The city’s most recent detached-from-financial-reality moment was brought to us by Boulder resident Barry Barnow. The city had an agreement with Barnow that let him drive his airplane directly from his property onto the runway of the Boulder Municipal Airport. For safety reasons, the city decided to cancel the agreement.

In its usual arrogant, we-know-everything manner, the city told Barnow it would pay him just $5,000 for terminating the agreement. Barnow thought it was worth more, way more, about 50 times more, to be exact. Because the city has such a great record with its appraisals (not), it decided to go to court to prove it knows what it’s talking about when it comes to determining the value of a public taking. After a four-day trial, the jury awarded Barnow not the $5,000 the city offered, not $10,000, but a whopping $260,000, or 52 times the city’s estimate of the access agreement’s value.

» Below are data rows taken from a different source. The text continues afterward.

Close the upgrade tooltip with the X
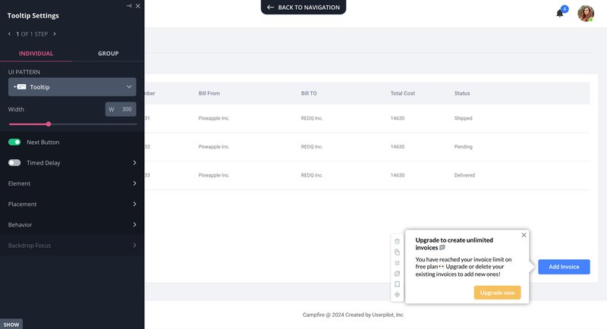The width and height of the screenshot is (607, 329). (524, 235)
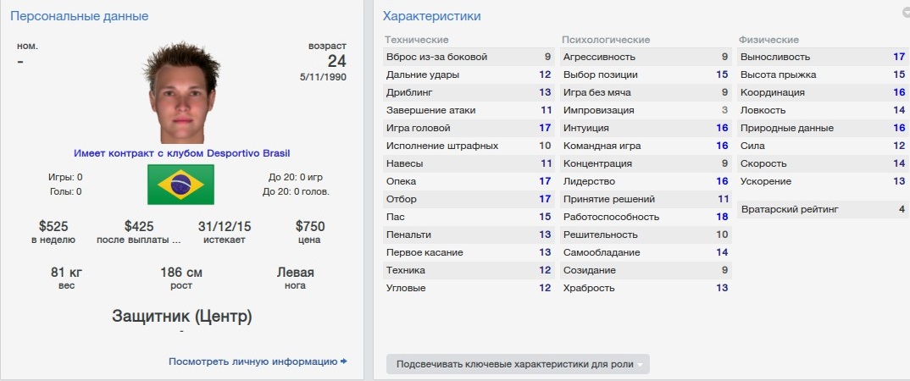Select the Психологические column header
The width and height of the screenshot is (910, 381).
coord(607,40)
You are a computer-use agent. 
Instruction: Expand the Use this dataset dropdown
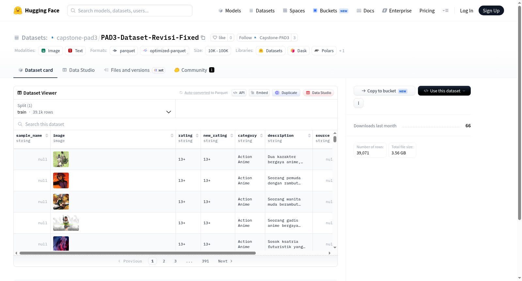point(444,91)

Considering that the Barnow debacle was a relatively simple, uncomplicated matter and the city still managed to blow its estimate this badly, it kind of makes you wonder about all that city confidence in its hundreds of millions of dollars estimate for what it will cost taxpayers to take over Xcel’s infrastructure, to municipalize our energy grid.

Let’s see, what is $350 million times 50?

JUST SAY NO TO GITMO

We recently ran a story about Guantanamo Bay and the fact that many prisoners there were on a hunger strike, with some being tied down and force-fed against their will. Last week, after it came to light that more than 100 prisoners may be participating in the strike, one headline read, “Obama: We need to close Guantanamo Bay.”

He was quoted as saying, “The idea that we would still maintain forever a group of individuals who have not been tried, that is contrary to who we are, it is contrary to our interests and it needs to stop.”

Yeah, especially since more than 80 of the prisoners were found to have committed no crime and were cleared to be released several years ago.

But at the same time he was pledging to renew his efforts to close the military-run detention center — something he had committed to doing in 2008 — he acknowledged that Congress has legislatively blocked his effort.

So don’t hold your breath, all of you Americans who hate torture and injustice and are repulsed by the idea that your government is responsible for some of the most heinous war crimes imaginable, all in your name. It’s not likely that Congress is going to be swayed any time soon.

The chair of the House Armed Services Committee, Rep. Buck McKeon, R-Calif., turned the tables and — shocker — blamed Obama for not having a proposal for Son of Guantanamo.

“The President faces bipartisan opposition to closing Guantanamo Bay’s detention center because he has offered no alternative plan regarding the detainees there, nor a plan for future terrorist captures,” McKeon said in a prepared statement.

The more things change, the more they stay the same. Meanwhile, dozens of prisoners, many of whom are innocent, continue to be force-fed in yet another unwarranted constitutional compromise left over from 9/11.

It’s nice that Obama has rededicated himself to this cause again. Too bad it took four years and a hunger strike to do it. And too bad Congress won’t let him act on something that is way, way overdue.